According to Hemachandra, one night, Mahadeva appeared in Mularaja's dream, and ordered him to vanquish Graharipu. In the morning, Mularaja consulted his ministers Jambaka and Jehula, as he was apprehensive of causing troubles to the pilgrims who visited Prabhasa in Saurashtra. Jambaka was his Mahamantri (chief minister) while Jehula, the Ranaka of Kahiralu (now Kheralu), was his Mahapradhana (prime minister), according to Abhayatilakagani. Jehula told Mularaja that Graharipu was a tyrant who tortured pilgrims and indulged in vices such as eating flesh, drinking wine and hunting deer in sacred places. Jambaka described Graharipu as a very strong king, and declared that only Mularaja was capable of defeating him. Both the ministers urged Mularaja to attack Graharipu.

Mularaja launched a campaign against Graharipu on the day of Vijayadashami. Graharipu attempted a peaceful resolution through a messenger, who informed Mularaja that Graharipu had no enmity with him. However, Mularaja turned the messenger away, and continued his march. Graharipu then started his war preparations. His allies included Medas, his friend's son Laksha, and a king named Sindhuraja. After the war began, he was joined by a mlechchha chief (who according to the Hemachandra's commentator Abhayatilaka Gani, was a Turushka).

Mularaja was supported by the kings Gangamaha of Gangadvara and his younger brother, Mahirata, Revatimitra, and Shailaprastha. The Paramara king of Abu and Srimala also joined him. In addition, Mularaja was supported by the Bhillas and the Kauravas. After the battle began, several others including the king of Saptakashi and a number of Gujarati soldiers, joined him.

The battle took place on the river Jambumali (identified as Bhogavo river in Saurashtra on which banks a village named Jambu near Limbdi is located). The battle continued for two days indecisively. On third day, Mularaja entered battle on an elephant and Graharipu mounted on his elephant in rage. Mularaja overpowered Graharipu in a single combat and throw him down from his elephant, and had him tied up with ropes.

Laksha, wearing white clothes, rushed in and abused Mularaja calling him Mula.
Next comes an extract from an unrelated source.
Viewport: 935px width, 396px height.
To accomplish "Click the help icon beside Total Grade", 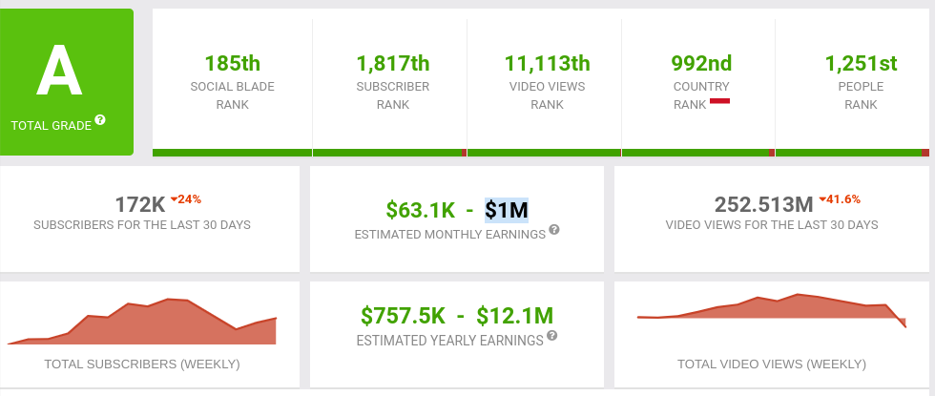I will tap(100, 121).
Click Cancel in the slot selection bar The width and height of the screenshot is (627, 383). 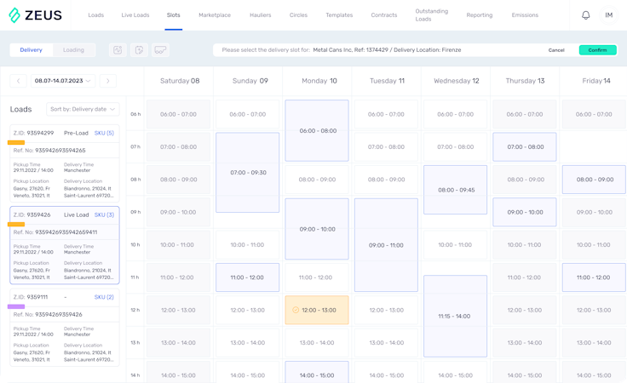click(556, 50)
He asked Mularaja to release Graharipu, but Mularaja refused to comply, on the grounds that the captive was a beef-eater. This led to another single combat, in which Mularaja killed Laksha with a spear. The men of Saurashtra then made a submission before Mularaja, dressed as women. Queen and children of Graharipu request Mularaja to release him which he does. The king then released the prisoners and visited Prabhasa. According to Abhayatilakagani, Mularaja prayed on the day of Shivaratri. Within five-six days, Mularaja returned capital with 108 elephants.

The fight between Mularaja and Laksha has also been mentioned by the 14th century writer Merutunga in Prabandhachintamani. According to this version, Laksha (or Lakha) was the ruler of Kachchha. He was son of Phulada and Kamalata, daughter of Parmara king Kirtiraja. He had repulsed Mularaja's attacks 11 times. However, in their 12th fight, Mularaja besieged his fort Kapilkot (now Kera, Kutch), killed him, and trod him on his beard. Enraged by his insulting action, Laksha's mother cursed Mularaja's family to be afflicted with leprosy. The similar account is also given in Kumarapalacharita. According to K. K. Shastri, this account seem more trustworthy.

Laksha appears to be a historical character, as he has been mentioned in several other chronicles as well. The other kings listed by Hemachandra appear to be fictional names. Historian Asoke Majumdar theorizes that Mularaja attacked Graharipu on "some flimsy pretext", as Mahadeva's-order-in-a-dream was a popular device used by Sanskrit authors to justify the otherwise inexcusable actions of their heroes. Mularaja's descendants fought against the kings of Kachchha and Saurashtra, so it appears that he managed to subjugate these territories only partially.

In bardic literature
According to bardic tales, he was married to sister of Uga Vala,  the chief of Talaja.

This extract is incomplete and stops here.